Chris mentioned the matter of the shaking bed, which had happened twice more, each time followed by Regan’s insistence that she sleep with her mother.
“Well, that could be physical,” the internist ventured.
“No, Marc, I didn’t say that the bed was shaking; what I said was that Regan said it was shaking.”
“Do you know that it wasn’t?”
“No, not really.”
“Well, it might be clonic spasms,” he murmured.
“What was that?”
“Clonic spasm. Any temperature?”
“No. Listen, what do you think?” Chris asked him. “Should I take her to a shrink or what?”
“Chris, you mentioned her schoolwork. How is she doing with her math?”
“Why?”
“How’s she doing?” he persisted.
“Just rotten. I mean, suddenly rotten.”
“I see.”
“Why’d you ask?” Chris repeated.
“Well, it’s part of the syndrome.”
“Syndrome? Syndrome of what?”
“Nothing serious. I’d rather not guess about it over the phone. Got a pencil?”

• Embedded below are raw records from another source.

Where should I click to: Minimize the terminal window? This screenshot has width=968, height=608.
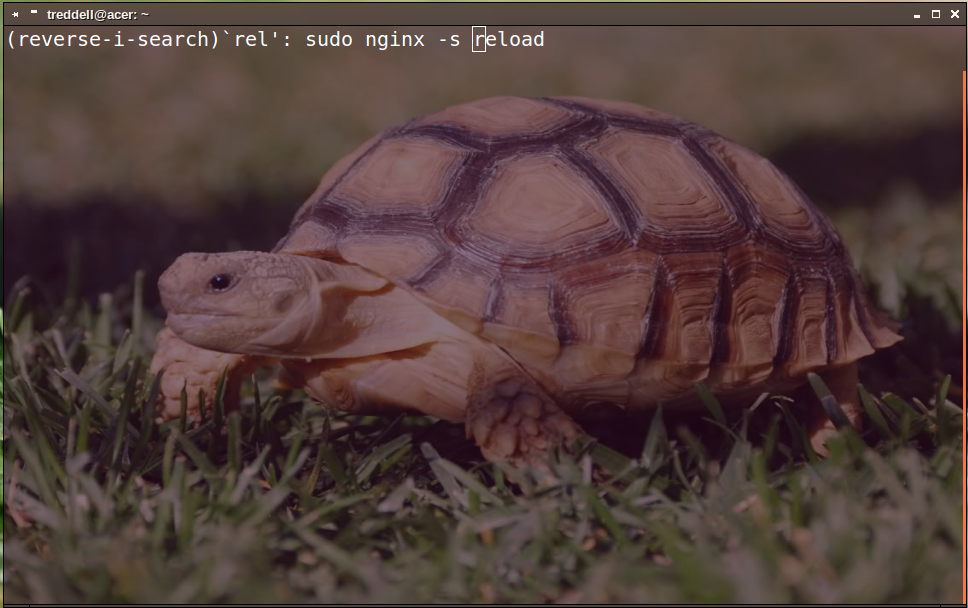click(917, 14)
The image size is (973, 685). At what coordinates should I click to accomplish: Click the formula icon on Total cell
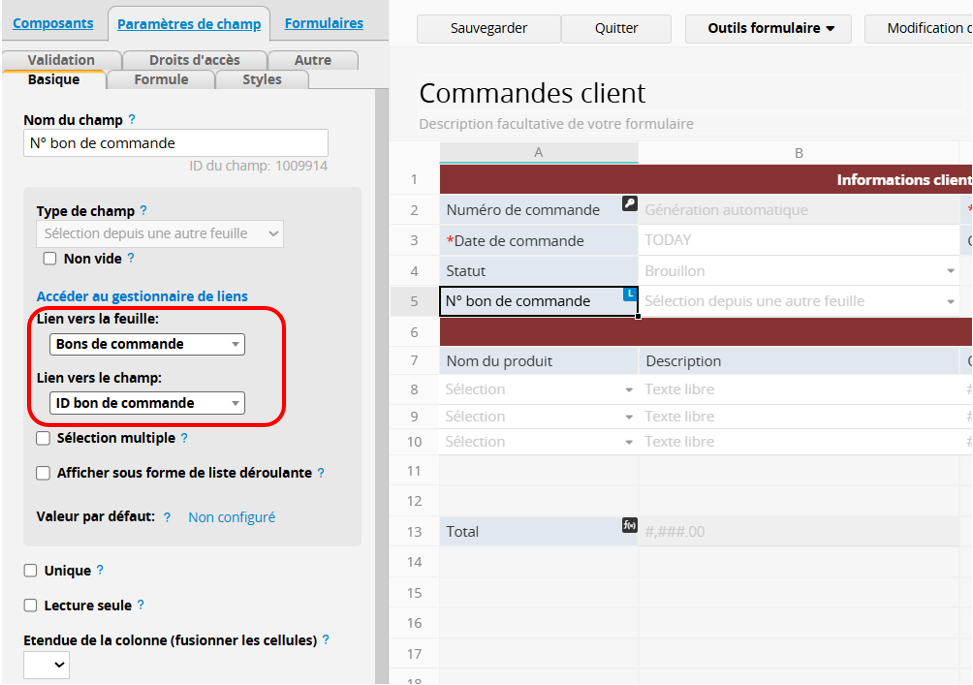point(629,525)
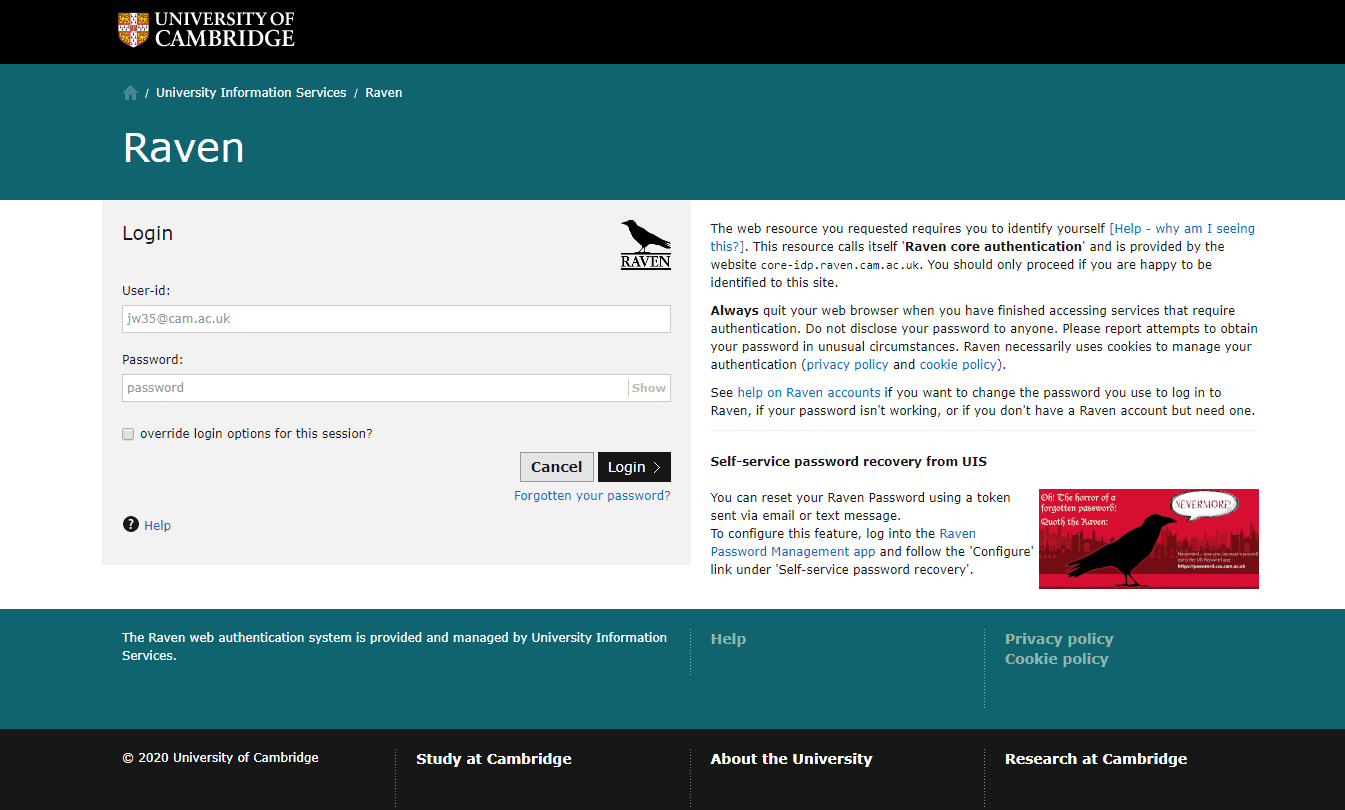The width and height of the screenshot is (1345, 810).
Task: Click the question mark help icon
Action: point(131,525)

He wanted to give her the name of a Washington internist.
“Marc, can’t you come out here and check her yourself?” She was remembering Jamie and his lingering infection. Chris’s doctor at that time had prescribed a new, broad-spectrum antibiotic. Refilling a prescription at a local drugstore, the pharmacist was wary. “I don’t want to alarm you, ma’am, but this … well, it’s quite new on the market, and they’ve found that in Georgia it’s been causing aplastic anemia in young boys.” Jamie. Gone. Dead. Ever since, Chris had never trusted doctors. Only Marc, and even that had taken years. “Marc, can’t you?”
“No, I can’t, but don’t worry. This guy I’m recommending is brilliant. He’s the best. Now get a pencil.”

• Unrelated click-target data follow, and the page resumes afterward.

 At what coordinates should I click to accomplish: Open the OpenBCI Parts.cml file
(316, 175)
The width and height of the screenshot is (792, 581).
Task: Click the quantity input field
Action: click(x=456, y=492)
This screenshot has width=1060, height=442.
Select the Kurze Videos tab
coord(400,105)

Hesitation. Then “I’ve got one. What’s the name?”
She wrote it down and then the telephone number.
“Call and have him look her over and then tell him to call me,” the internist advised. “And forget the psychiatrist for now.”
“Are you sure?”
He delivered a blistering statement regarding the readiness of the general public to recognize psychosomatic illness, while failing to recognize the rev
erse: that illness of the body was often the cause of seeming illness of the mind. “Now what would you say,” he proposed as an instance, “if you were my internist, God forbid, and I told you I had headaches, recurring nightmares, nausea, insomnia and blurring of the vision; and also that I generally felt unglued and was worried to death about my job? Would you say I was neurotic?”

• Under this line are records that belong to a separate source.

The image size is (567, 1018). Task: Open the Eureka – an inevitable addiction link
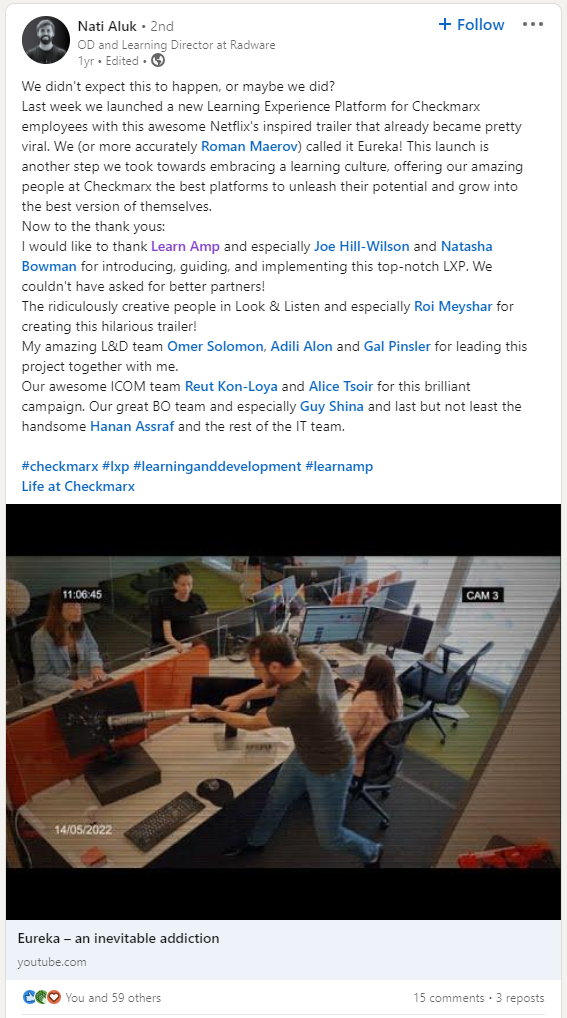(x=118, y=938)
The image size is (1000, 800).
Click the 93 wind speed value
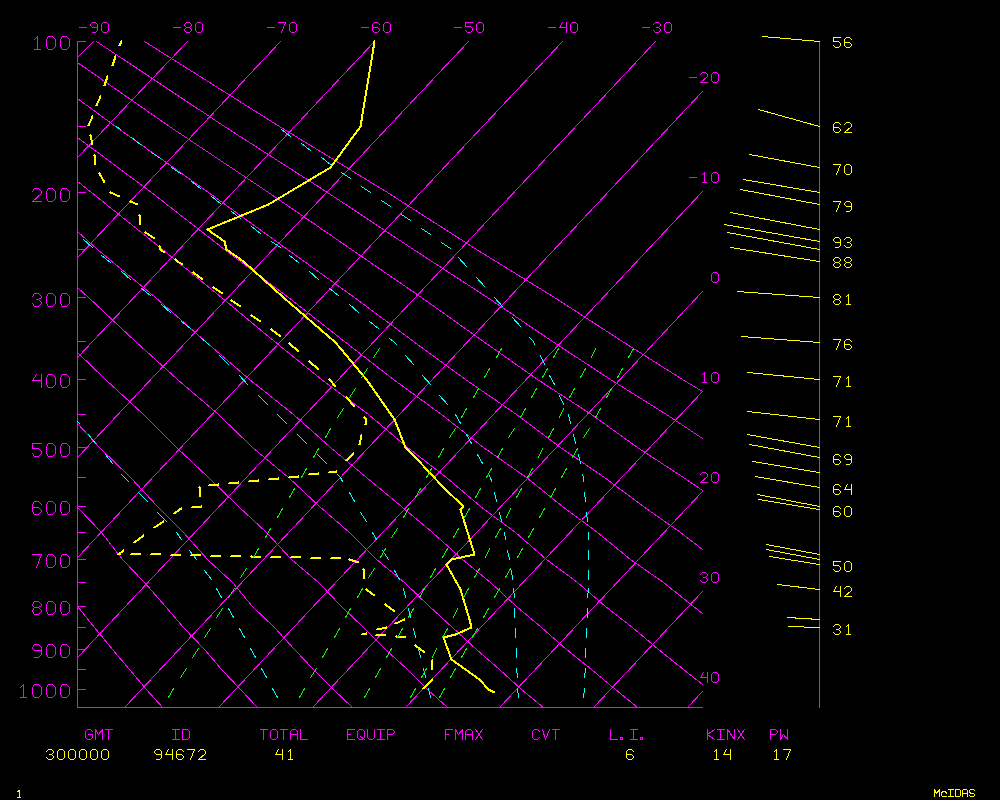click(842, 243)
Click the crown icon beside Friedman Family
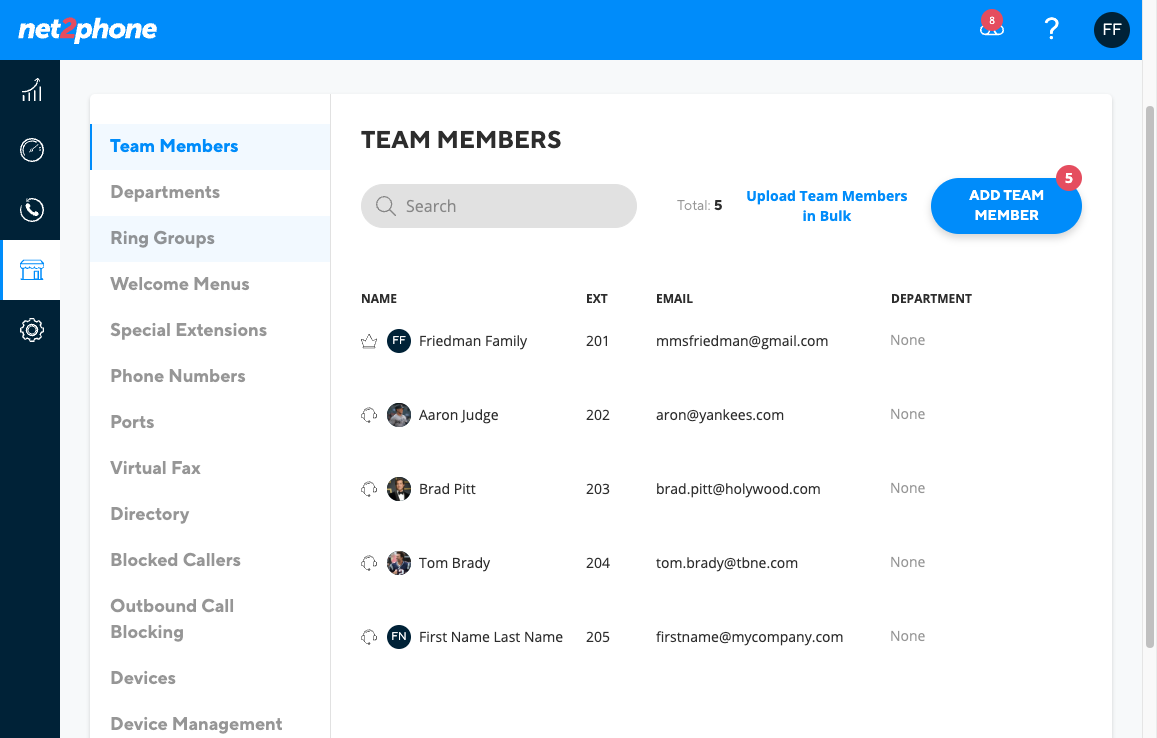Image resolution: width=1157 pixels, height=738 pixels. pyautogui.click(x=369, y=341)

“I’m a bad one to ask, Marc; I know you’re neurotic.”
“Those symptoms I gave you are the same as for brain tumor, Chris. Check the body. That’s first. Then we’ll see.”
Chris telephoned the internist and made an appointment for that afternoon. Her time was her own now. The filming was over, at least for her. Burke Dennings continued, loosely supervising the work of the “second unit,” a special crew filming scenes that were of lesser importance, mostly helicopter shots of various exteriors around the city, as well as stunt work and scenes without any of the principal actors. But Dennings wanted every foot of it to be perfect.
The doctor was in Arlington. Samuel Klein. While Regan sat crossly in an examining room, Klein seated her mother in his office and took a brief case history. She told him the trouble. He listened; nodded; made copious notes. When she mentioned the shaking of the bed, he appeared to frown dubiously, but Chris continued:
“Marc seemed to think it was kind of significant that Regan’s doing poorly with her math. Now why was that?”
“You mean schoolwork?”
“Yeah, schoolwork, but math in particular. What’s it mean?”
“Well, let’s wait until I’ve looked at her, Mrs. MacNeil.”
He then excused himself and gave Regan a complete examination that included taking samples of her urine and her blood. The urine was for testing of her liver and kidney functions; the blood for a number of checks: diabetes; thyroid function; red-cell blood count looking for possible anemia and white-cell blood count for exotic diseases of the blood.